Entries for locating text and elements
— Start —

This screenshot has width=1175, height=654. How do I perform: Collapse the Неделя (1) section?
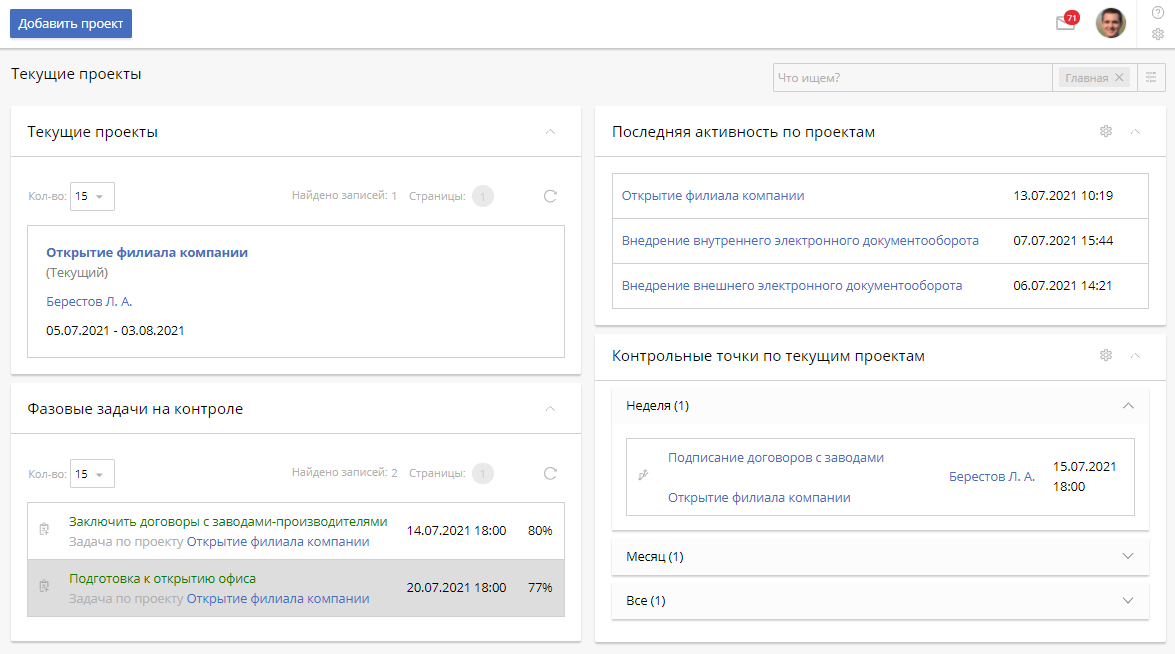(1128, 406)
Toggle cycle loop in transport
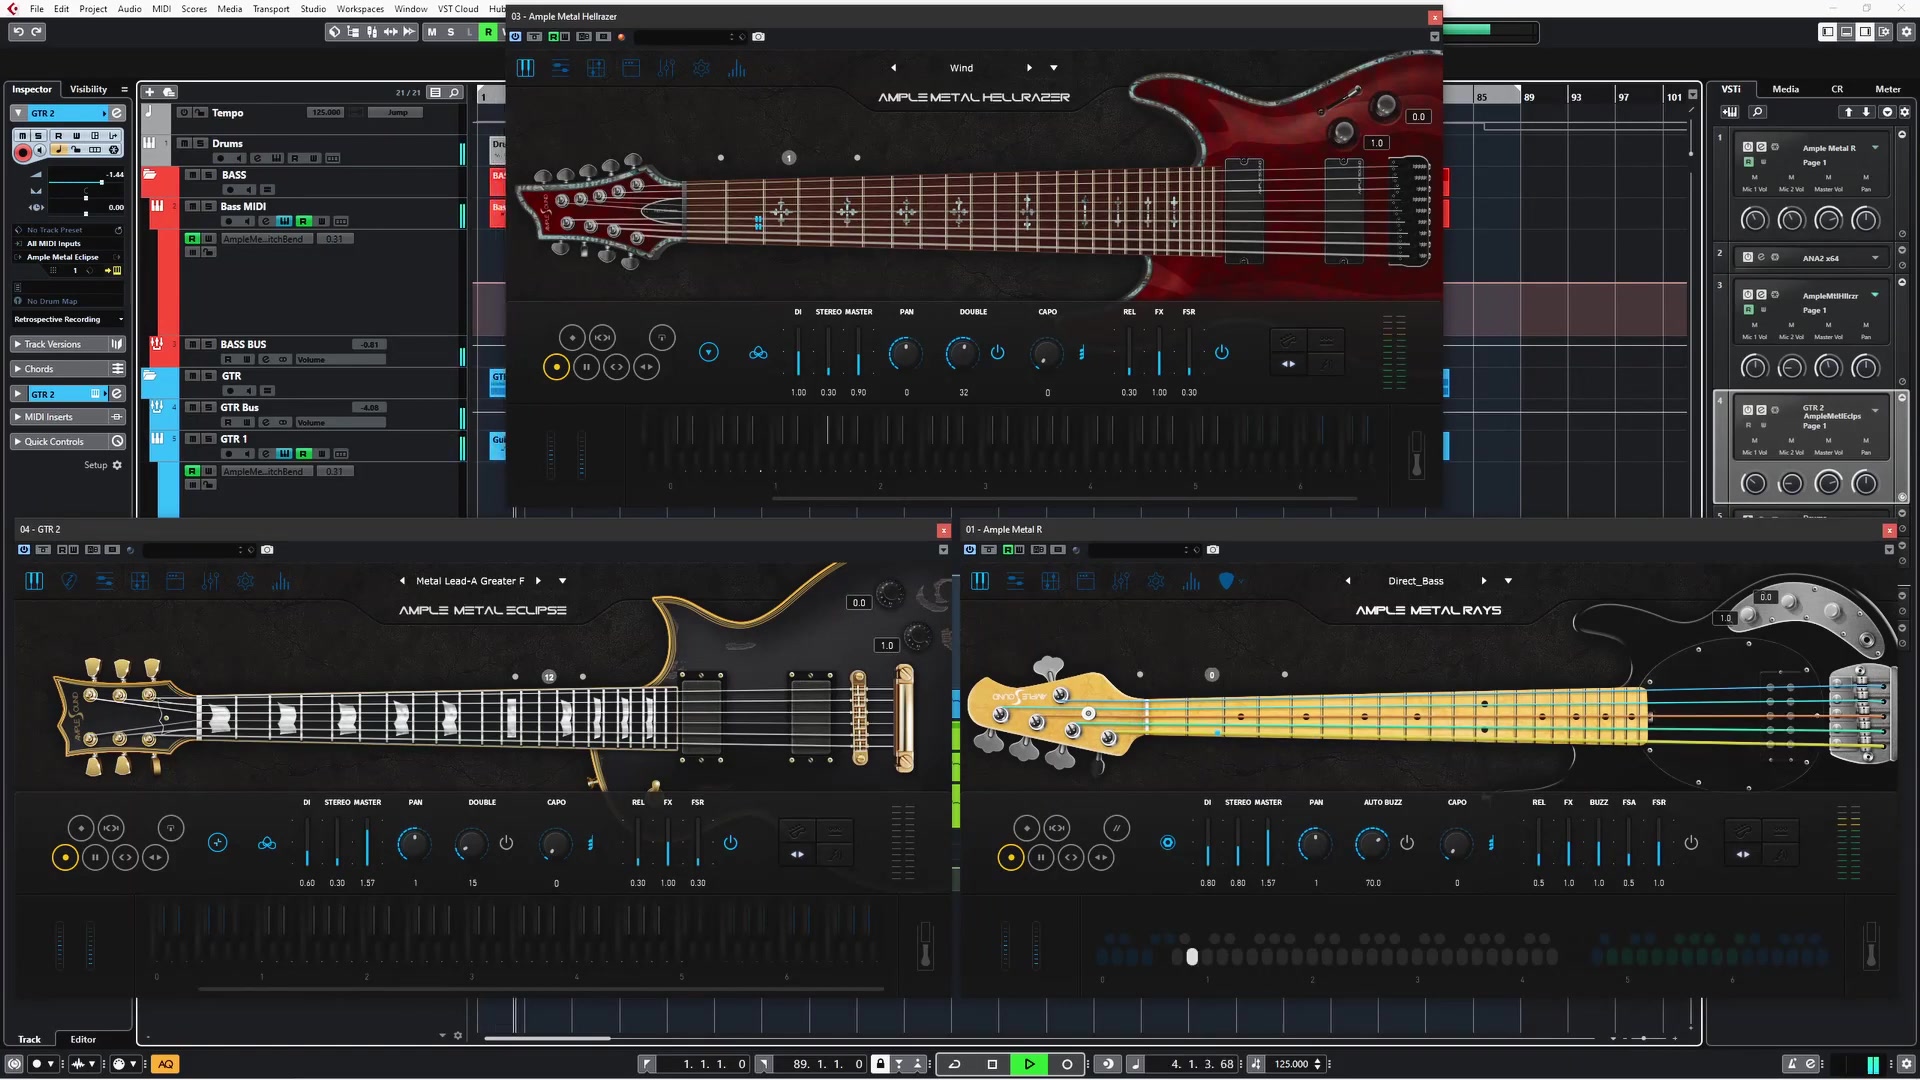 (954, 1064)
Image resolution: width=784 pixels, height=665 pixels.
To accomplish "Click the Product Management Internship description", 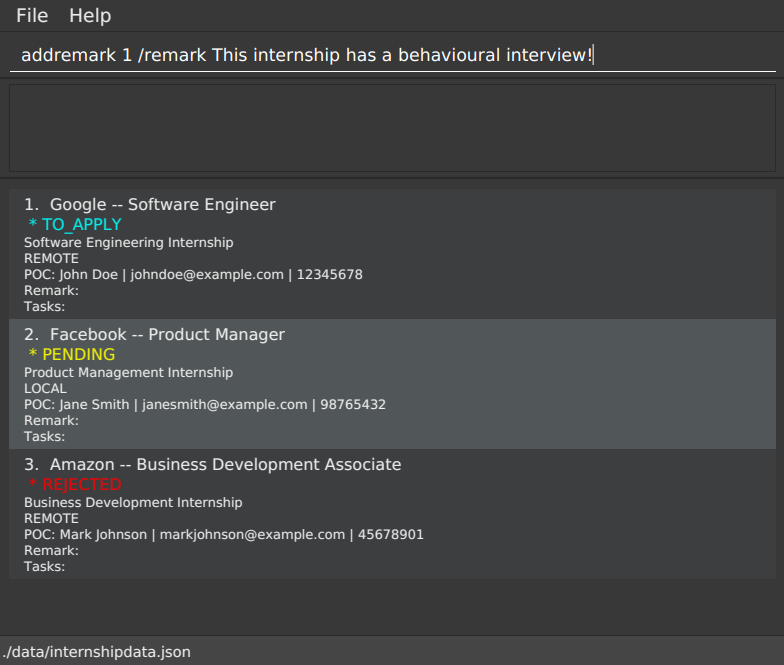I will [128, 373].
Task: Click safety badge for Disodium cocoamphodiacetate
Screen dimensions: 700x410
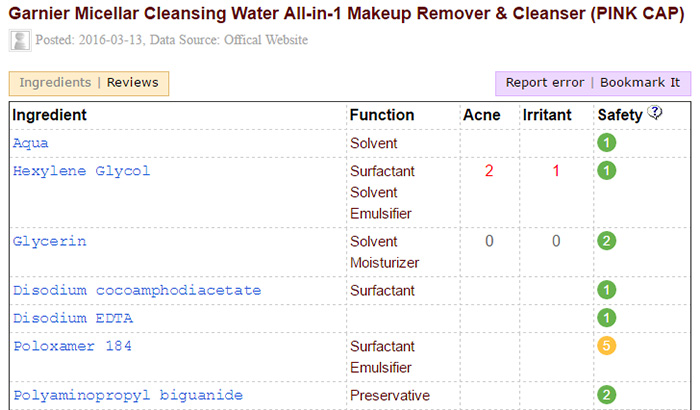Action: [607, 290]
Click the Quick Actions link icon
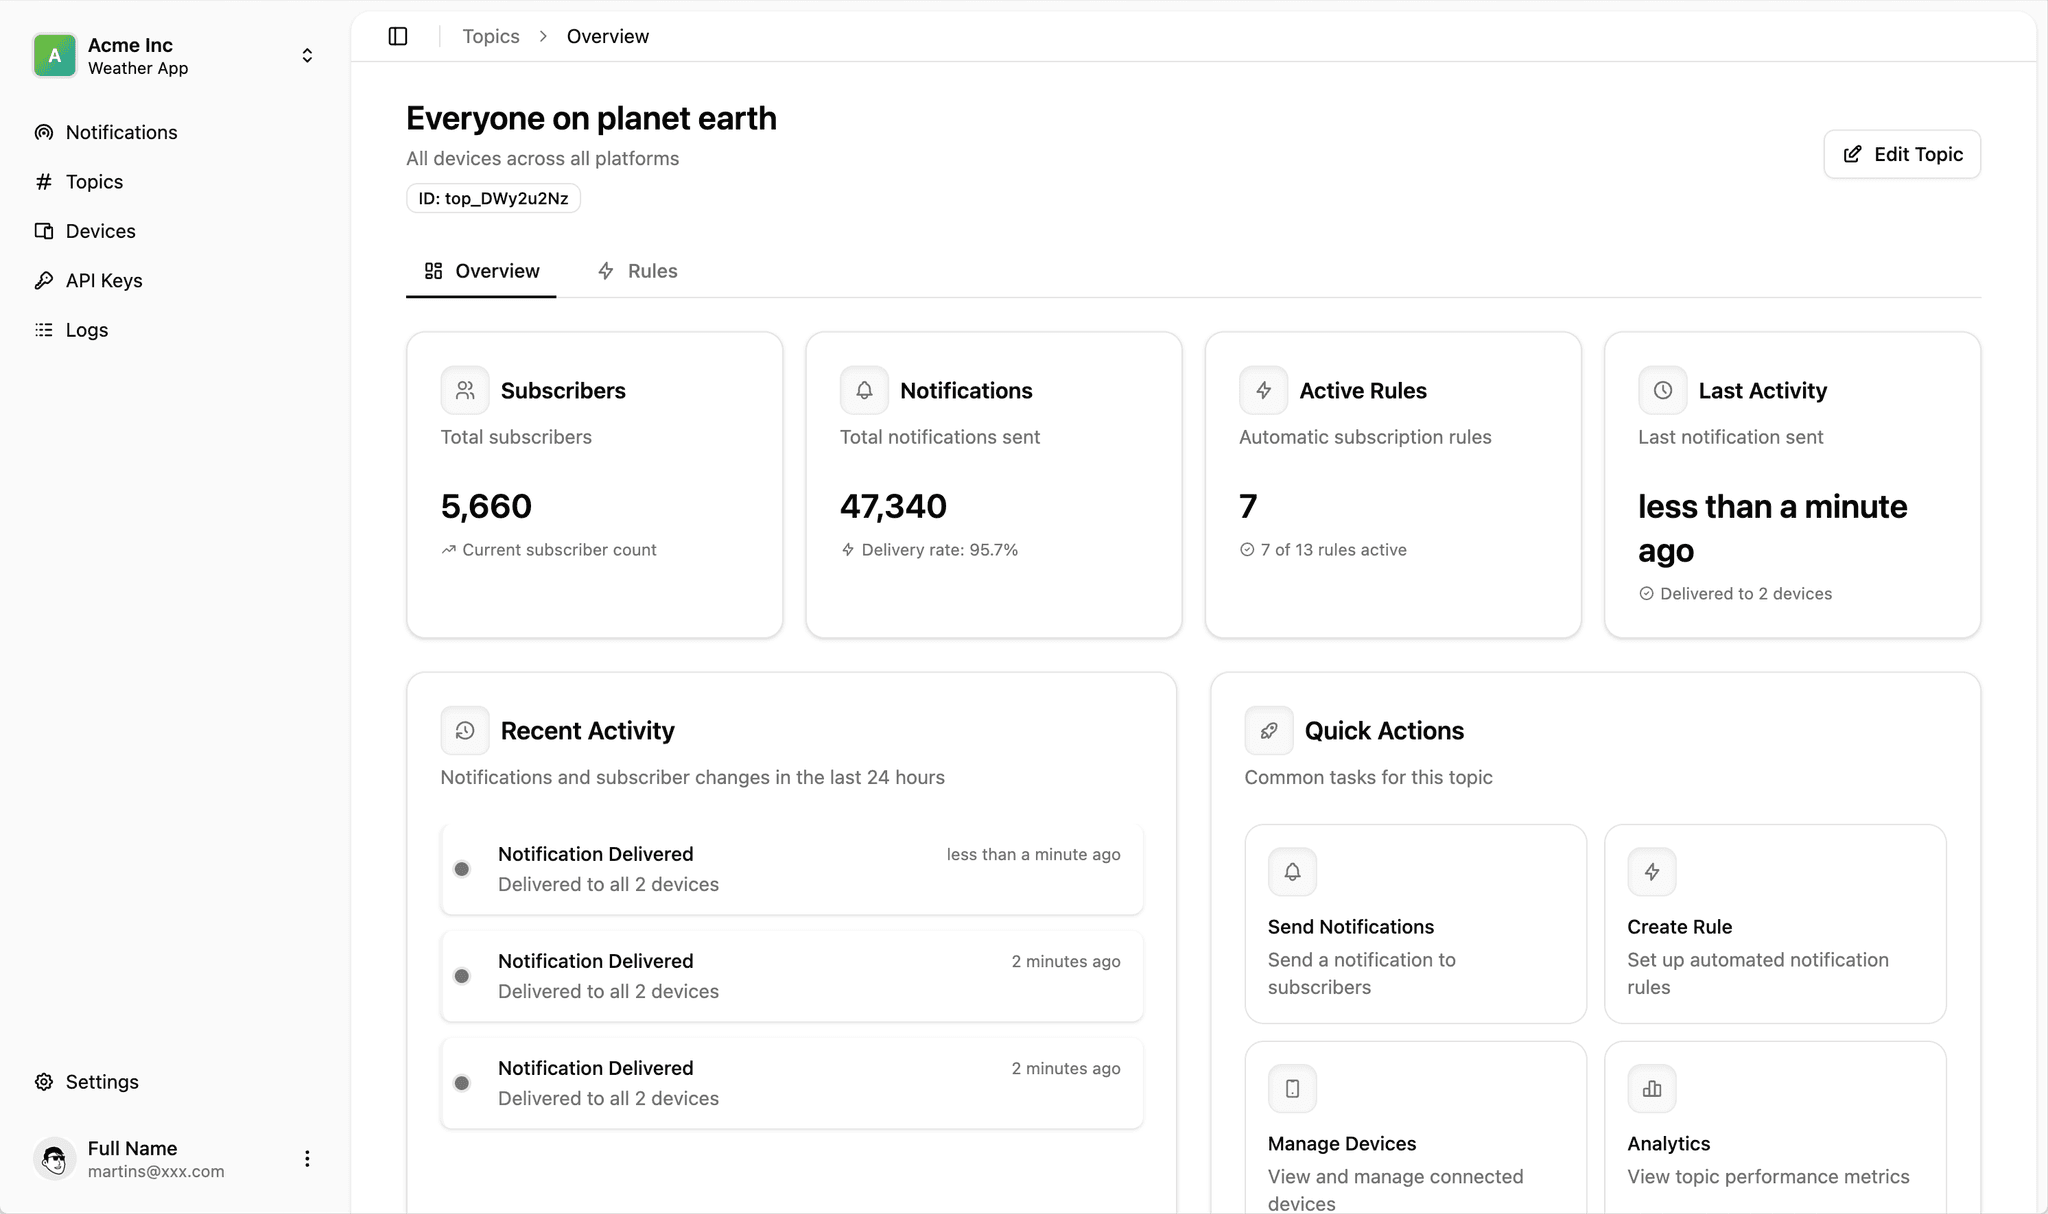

— End —

§ **TASK STATEMENT**
Rewrite the rows in the stretch from the line containing "Task: Click safety" through the end of the rows, keeping the requests and shifting every coordinate in the answers by -148. Leave the pictures out of your version.

§ **RESULT**
Task: Click safety badge for Disodium cocoamphodiacetate
Screen dimensions: 700x410
Action: [459, 142]
Click the Quick Actions link icon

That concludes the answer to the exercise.